START DATA FOR REVIEW

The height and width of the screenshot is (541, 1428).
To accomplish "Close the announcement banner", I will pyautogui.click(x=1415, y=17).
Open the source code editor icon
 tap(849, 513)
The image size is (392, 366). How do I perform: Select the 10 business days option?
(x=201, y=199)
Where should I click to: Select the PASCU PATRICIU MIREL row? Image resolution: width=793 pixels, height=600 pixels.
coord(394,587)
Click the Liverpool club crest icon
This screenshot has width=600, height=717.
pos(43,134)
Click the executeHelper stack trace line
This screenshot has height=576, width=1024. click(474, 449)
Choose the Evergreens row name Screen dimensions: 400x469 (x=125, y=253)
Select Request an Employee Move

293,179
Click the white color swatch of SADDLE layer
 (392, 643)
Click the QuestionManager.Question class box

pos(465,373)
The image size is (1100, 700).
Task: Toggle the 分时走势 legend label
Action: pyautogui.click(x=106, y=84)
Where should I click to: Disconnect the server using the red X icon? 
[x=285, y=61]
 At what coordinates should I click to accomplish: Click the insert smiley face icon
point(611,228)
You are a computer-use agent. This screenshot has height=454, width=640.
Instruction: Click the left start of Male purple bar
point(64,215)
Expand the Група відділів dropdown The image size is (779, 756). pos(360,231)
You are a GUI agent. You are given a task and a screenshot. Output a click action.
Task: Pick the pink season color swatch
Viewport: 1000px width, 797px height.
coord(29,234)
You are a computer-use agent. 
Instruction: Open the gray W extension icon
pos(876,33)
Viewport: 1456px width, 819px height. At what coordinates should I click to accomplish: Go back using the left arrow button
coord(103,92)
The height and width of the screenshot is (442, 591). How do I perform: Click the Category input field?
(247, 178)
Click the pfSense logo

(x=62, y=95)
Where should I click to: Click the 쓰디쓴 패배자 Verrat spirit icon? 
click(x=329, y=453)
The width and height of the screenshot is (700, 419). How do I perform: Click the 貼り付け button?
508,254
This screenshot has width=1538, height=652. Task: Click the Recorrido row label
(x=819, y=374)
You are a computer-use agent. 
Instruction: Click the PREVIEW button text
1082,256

END DATA FOR REVIEW

**TASK TO COMPLETE**
Transcribe the records above exactly, beginning at the line that contains "Open the source code editor icon" and ending with the line that contains "Click the Liverpool club crest icon", both included, and nothing else.

**RESULT BELOW**
Open the source code editor icon
 tap(849, 513)
The image size is (392, 366). How do I perform: Select the 10 business days option?
(x=201, y=199)
Where should I click to: Select the PASCU PATRICIU MIREL row? Image resolution: width=793 pixels, height=600 pixels.
coord(394,587)
Click the Liverpool club crest icon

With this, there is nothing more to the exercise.